I think BEAM + EmergeSkia can be pretty small. EmergeSkia NIF ends up being around 6mb, there would need to be some stuff around mobile handling but I think it is possible to make whole mobile app base be around 12MB.
I am on purpose not following LiveView model since having templating like heex is direct result of HTML + CSS baggage and assigns model is copy of stateful React model which is not the happiest path to take, especially in functional programming languages. If you ever wrote non trivial LiveView/stateful React application you know that the model start falling apart quite quickly.
If you are interested in making mobile story around it I would be very happy to collaborate on that effort.
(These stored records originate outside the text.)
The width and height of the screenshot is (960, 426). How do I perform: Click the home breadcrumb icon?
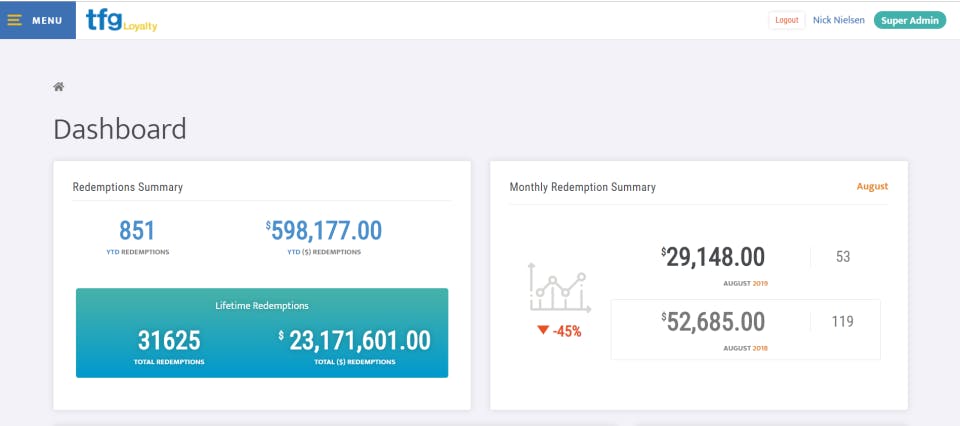click(x=59, y=87)
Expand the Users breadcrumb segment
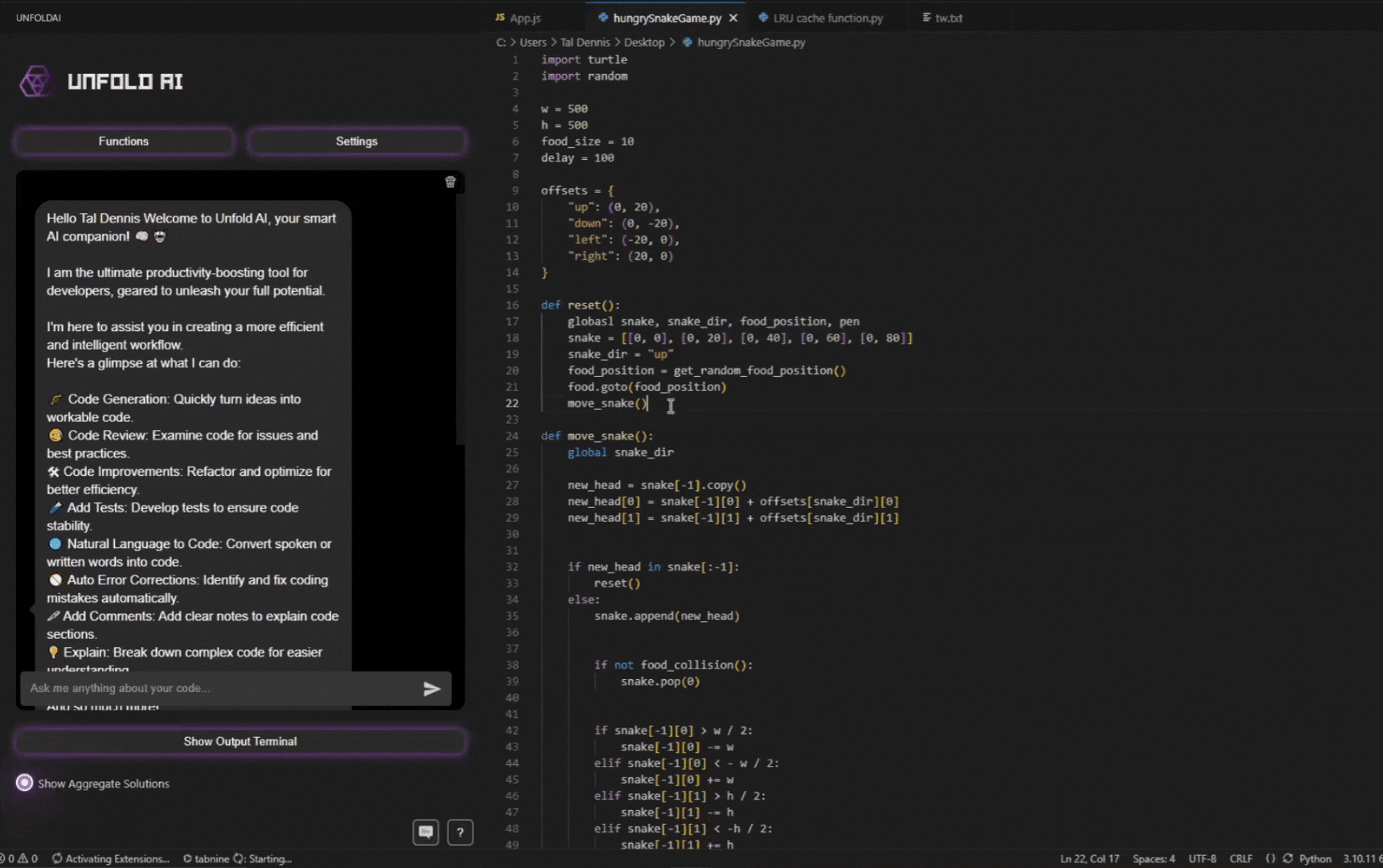 point(532,43)
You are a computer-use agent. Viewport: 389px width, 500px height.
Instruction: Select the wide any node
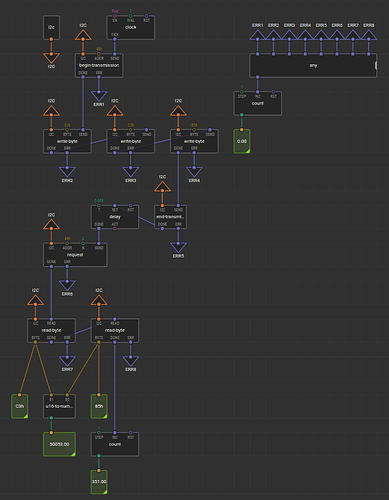click(313, 65)
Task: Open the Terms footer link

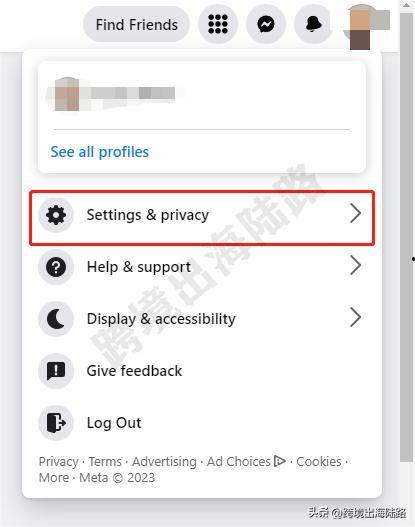Action: click(x=105, y=462)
I’m planning on using a format similar to LiveView; more or less what was in use by LiveView Native. This tracks to users’ expectations and knowledge around how LiveView works and we get native looking apps so there is no second tier appearance like with React Native or whatever JS tools like Cordova that are some version of wrapped html. Users and designers consistently want native looking apps so this is the shortest path to get there.
I briefly considered Scenic which also writes via NIF but if we go that way we have to build our own layout engine but by going with the native view tree we get that more or less for free and it lines up with how developers already work and understand the system. It’s intuitive for LiveView devs and devs coming from other frameworks like React / React Native there will only be a short learning curve.
I have thought about the NIF route and there are interesting things there and perhaps we could use both. For example, if you wrote a mobile game and most of it was happening in the NIF, you could still have 1000s of processes making network calls and handling other aspects of game state. So I’d like to leave the door open to NIFs but that’s not my focus right now.
I need to build this out to stable and I’ll reach back out to you to see what a collaboration would look like there.